__Exercise objective__
From the first line to the last, give the data again exactly.
------ The data ------
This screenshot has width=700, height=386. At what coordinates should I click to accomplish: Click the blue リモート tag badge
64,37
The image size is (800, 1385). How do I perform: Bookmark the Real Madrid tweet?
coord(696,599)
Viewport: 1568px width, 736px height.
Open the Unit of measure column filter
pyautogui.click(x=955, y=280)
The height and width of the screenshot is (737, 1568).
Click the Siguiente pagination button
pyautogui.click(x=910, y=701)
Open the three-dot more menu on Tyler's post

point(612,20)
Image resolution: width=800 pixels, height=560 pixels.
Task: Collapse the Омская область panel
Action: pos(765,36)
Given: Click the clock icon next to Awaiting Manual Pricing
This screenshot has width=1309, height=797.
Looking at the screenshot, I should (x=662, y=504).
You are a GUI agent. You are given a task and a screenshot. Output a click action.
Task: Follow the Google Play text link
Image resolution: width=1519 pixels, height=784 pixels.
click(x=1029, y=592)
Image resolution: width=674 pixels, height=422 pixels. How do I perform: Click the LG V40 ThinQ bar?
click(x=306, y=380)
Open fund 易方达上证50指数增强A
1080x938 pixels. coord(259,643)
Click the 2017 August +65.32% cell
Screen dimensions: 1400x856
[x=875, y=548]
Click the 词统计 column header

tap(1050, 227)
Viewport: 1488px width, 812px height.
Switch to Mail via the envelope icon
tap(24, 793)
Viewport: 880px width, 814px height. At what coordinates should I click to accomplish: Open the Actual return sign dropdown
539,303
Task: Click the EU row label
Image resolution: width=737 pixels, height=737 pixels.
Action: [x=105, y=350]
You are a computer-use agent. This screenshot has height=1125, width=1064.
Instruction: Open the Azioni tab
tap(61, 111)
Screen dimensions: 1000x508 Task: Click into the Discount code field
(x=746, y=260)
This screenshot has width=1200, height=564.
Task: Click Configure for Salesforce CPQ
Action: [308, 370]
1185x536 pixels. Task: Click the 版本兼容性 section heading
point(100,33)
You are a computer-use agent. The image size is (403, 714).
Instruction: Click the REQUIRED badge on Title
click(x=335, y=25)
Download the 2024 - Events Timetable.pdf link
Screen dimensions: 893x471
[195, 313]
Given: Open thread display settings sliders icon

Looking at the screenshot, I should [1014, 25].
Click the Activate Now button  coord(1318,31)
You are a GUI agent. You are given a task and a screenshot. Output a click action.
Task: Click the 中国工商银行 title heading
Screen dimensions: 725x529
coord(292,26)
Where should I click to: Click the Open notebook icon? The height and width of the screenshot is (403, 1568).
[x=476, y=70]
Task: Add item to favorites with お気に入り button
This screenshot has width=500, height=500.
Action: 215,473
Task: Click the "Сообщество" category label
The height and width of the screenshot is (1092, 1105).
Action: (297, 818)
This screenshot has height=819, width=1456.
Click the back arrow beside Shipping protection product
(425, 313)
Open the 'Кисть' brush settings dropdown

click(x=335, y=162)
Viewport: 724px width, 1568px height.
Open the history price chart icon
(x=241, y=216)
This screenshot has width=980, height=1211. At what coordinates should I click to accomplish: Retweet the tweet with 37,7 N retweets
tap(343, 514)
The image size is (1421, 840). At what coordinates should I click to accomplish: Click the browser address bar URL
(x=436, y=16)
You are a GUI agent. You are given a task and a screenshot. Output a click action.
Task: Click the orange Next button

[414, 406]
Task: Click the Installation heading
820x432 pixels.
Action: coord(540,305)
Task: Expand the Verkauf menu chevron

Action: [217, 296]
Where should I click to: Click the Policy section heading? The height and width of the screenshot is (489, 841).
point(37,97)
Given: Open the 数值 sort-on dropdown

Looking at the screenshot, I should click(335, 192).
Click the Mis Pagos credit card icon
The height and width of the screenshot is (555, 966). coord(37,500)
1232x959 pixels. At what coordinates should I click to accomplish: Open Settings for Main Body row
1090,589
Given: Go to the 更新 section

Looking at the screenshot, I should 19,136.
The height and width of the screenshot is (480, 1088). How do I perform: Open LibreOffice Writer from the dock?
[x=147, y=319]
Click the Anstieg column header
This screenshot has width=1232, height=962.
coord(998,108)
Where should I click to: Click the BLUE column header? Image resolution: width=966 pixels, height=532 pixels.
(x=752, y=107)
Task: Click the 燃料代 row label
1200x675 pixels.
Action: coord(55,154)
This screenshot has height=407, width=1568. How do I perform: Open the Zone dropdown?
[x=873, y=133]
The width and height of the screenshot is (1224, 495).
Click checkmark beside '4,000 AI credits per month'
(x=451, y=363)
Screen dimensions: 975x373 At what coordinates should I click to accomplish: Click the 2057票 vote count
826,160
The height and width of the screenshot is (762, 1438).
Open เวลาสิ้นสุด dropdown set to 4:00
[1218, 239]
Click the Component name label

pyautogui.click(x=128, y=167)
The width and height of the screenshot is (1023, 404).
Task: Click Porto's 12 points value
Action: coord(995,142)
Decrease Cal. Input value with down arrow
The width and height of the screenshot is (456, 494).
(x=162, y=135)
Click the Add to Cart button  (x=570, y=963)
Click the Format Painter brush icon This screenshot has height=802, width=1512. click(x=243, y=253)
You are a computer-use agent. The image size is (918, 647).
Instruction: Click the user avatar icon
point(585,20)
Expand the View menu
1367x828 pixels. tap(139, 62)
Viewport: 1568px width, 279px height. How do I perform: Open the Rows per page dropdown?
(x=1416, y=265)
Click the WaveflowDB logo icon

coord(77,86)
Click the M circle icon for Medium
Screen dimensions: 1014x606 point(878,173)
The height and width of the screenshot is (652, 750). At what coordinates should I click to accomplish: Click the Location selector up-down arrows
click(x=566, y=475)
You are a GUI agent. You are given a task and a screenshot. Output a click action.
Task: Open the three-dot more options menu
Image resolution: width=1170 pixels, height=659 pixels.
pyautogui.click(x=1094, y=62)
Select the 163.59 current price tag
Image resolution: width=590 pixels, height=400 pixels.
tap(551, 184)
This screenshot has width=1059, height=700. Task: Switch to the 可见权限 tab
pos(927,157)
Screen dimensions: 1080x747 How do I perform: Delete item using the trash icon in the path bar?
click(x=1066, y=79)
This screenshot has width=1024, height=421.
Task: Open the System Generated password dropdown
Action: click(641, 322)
------
__Answer for this exercise__
This screenshot has width=700, height=386. At what coordinates should I click to accomplish: Click the blue リモート tag badge
64,37
The image size is (800, 1385). How do I perform: Bookmark the Real Madrid tweet?
coord(696,599)
Viewport: 1568px width, 736px height.
Open the Unit of measure column filter
pyautogui.click(x=955, y=280)
The height and width of the screenshot is (737, 1568).
Click the Siguiente pagination button
pyautogui.click(x=910, y=701)
Open the three-dot more menu on Tyler's post

point(612,20)
Image resolution: width=800 pixels, height=560 pixels.
Task: Collapse the Омская область panel
Action: pos(765,36)
Given: Click the clock icon next to Awaiting Manual Pricing
This screenshot has width=1309, height=797.
Looking at the screenshot, I should (x=662, y=504).
You are a GUI agent. You are given a task and a screenshot. Output a click action.
Task: Follow the Google Play text link
Image resolution: width=1519 pixels, height=784 pixels.
click(x=1029, y=592)
Image resolution: width=674 pixels, height=422 pixels. How do I perform: Click the LG V40 ThinQ bar?
click(x=306, y=380)
Open fund 易方达上证50指数增强A
1080x938 pixels. coord(259,643)
Click the 2017 August +65.32% cell
Screen dimensions: 1400x856
[x=875, y=548]
Click the 词统计 column header

tap(1050, 227)
Viewport: 1488px width, 812px height.
Switch to Mail via the envelope icon
tap(24, 793)
Viewport: 880px width, 814px height. At what coordinates should I click to accomplish: Open the Actual return sign dropdown
539,303
Task: Click the EU row label
Image resolution: width=737 pixels, height=737 pixels.
Action: [x=105, y=350]
You are a computer-use agent. This screenshot has height=1125, width=1064.
Instruction: Open the Azioni tab
tap(61, 111)
Screen dimensions: 1000x508 Task: Click into the Discount code field
(x=746, y=260)
This screenshot has width=1200, height=564.
Task: Click Configure for Salesforce CPQ
Action: [308, 370]
1185x536 pixels. Task: Click the 版本兼容性 section heading
point(100,33)
You are a computer-use agent. The image size is (403, 714).
Instruction: Click the REQUIRED badge on Title
click(x=335, y=25)
Download the 2024 - Events Timetable.pdf link
Screen dimensions: 893x471
[195, 313]
Given: Open thread display settings sliders icon

Looking at the screenshot, I should [1014, 25].
Click the Activate Now button  coord(1318,31)
You are a GUI agent. You are given a task and a screenshot. Output a click action.
Task: Click the 中国工商银行 title heading
Screen dimensions: 725x529
coord(292,26)
Where should I click to: Click the Open notebook icon? The height and width of the screenshot is (403, 1568).
[x=476, y=70]
Task: Add item to favorites with お気に入り button
This screenshot has width=500, height=500.
Action: 215,473
Task: Click the "Сообщество" category label
The height and width of the screenshot is (1092, 1105).
Action: (297, 818)
This screenshot has height=819, width=1456.
Click the back arrow beside Shipping protection product
(425, 313)
Open the 'Кисть' brush settings dropdown

click(x=335, y=162)
Viewport: 724px width, 1568px height.
Open the history price chart icon
(x=241, y=216)
This screenshot has width=980, height=1211. At what coordinates should I click to accomplish: Retweet the tweet with 37,7 N retweets
tap(343, 514)
The image size is (1421, 840). At what coordinates should I click to accomplish: Click the browser address bar URL
(x=436, y=16)
You are a GUI agent. You are given a task and a screenshot. Output a click action.
Task: Click the orange Next button

[414, 406]
Task: Click the Installation heading
820x432 pixels.
Action: coord(540,305)
Task: Expand the Verkauf menu chevron

Action: [217, 296]
Where should I click to: Click the Policy section heading? The height and width of the screenshot is (489, 841).
point(37,97)
Given: Open the 数值 sort-on dropdown

Looking at the screenshot, I should click(335, 192).
Click the Mis Pagos credit card icon
The height and width of the screenshot is (555, 966). coord(37,500)
1232x959 pixels. At what coordinates should I click to accomplish: Open Settings for Main Body row
1090,589
Given: Go to the 更新 section

Looking at the screenshot, I should 19,136.
The height and width of the screenshot is (480, 1088). How do I perform: Open LibreOffice Writer from the dock?
[x=147, y=319]
Click the Anstieg column header
This screenshot has width=1232, height=962.
coord(998,108)
Where should I click to: Click the BLUE column header? Image resolution: width=966 pixels, height=532 pixels.
(x=752, y=107)
Task: Click the 燃料代 row label
1200x675 pixels.
Action: coord(55,154)
This screenshot has height=407, width=1568. How do I perform: Open the Zone dropdown?
[x=873, y=133]
The width and height of the screenshot is (1224, 495).
Click checkmark beside '4,000 AI credits per month'
(x=451, y=363)
Screen dimensions: 975x373 At what coordinates should I click to accomplish: Click the 2057票 vote count
826,160
The height and width of the screenshot is (762, 1438).
Open เวลาสิ้นสุด dropdown set to 4:00
[1218, 239]
Click the Component name label

pyautogui.click(x=128, y=167)
The width and height of the screenshot is (1023, 404).
Task: Click Porto's 12 points value
Action: coord(995,142)
Decrease Cal. Input value with down arrow
The width and height of the screenshot is (456, 494).
(x=162, y=135)
Click the Add to Cart button  (x=570, y=963)
Click the Format Painter brush icon This screenshot has height=802, width=1512. click(x=243, y=253)
You are a computer-use agent. The image size is (918, 647).
Instruction: Click the user avatar icon
point(585,20)
Expand the View menu
1367x828 pixels. tap(139, 62)
Viewport: 1568px width, 279px height. How do I perform: Open the Rows per page dropdown?
(x=1416, y=265)
Click the WaveflowDB logo icon

coord(77,86)
Click the M circle icon for Medium
Screen dimensions: 1014x606 point(878,173)
The height and width of the screenshot is (652, 750). At what coordinates should I click to accomplish: Click the Location selector up-down arrows
click(x=566, y=475)
You are a GUI agent. You are given a task and a screenshot. Output a click action.
Task: Open the three-dot more options menu
Image resolution: width=1170 pixels, height=659 pixels.
pyautogui.click(x=1094, y=62)
Select the 163.59 current price tag
Image resolution: width=590 pixels, height=400 pixels.
tap(551, 184)
This screenshot has width=1059, height=700. Task: Switch to the 可见权限 tab
pos(927,157)
Screen dimensions: 1080x747 How do I perform: Delete item using the trash icon in the path bar?
click(x=1066, y=79)
This screenshot has width=1024, height=421.
Task: Open the System Generated password dropdown
Action: click(641, 322)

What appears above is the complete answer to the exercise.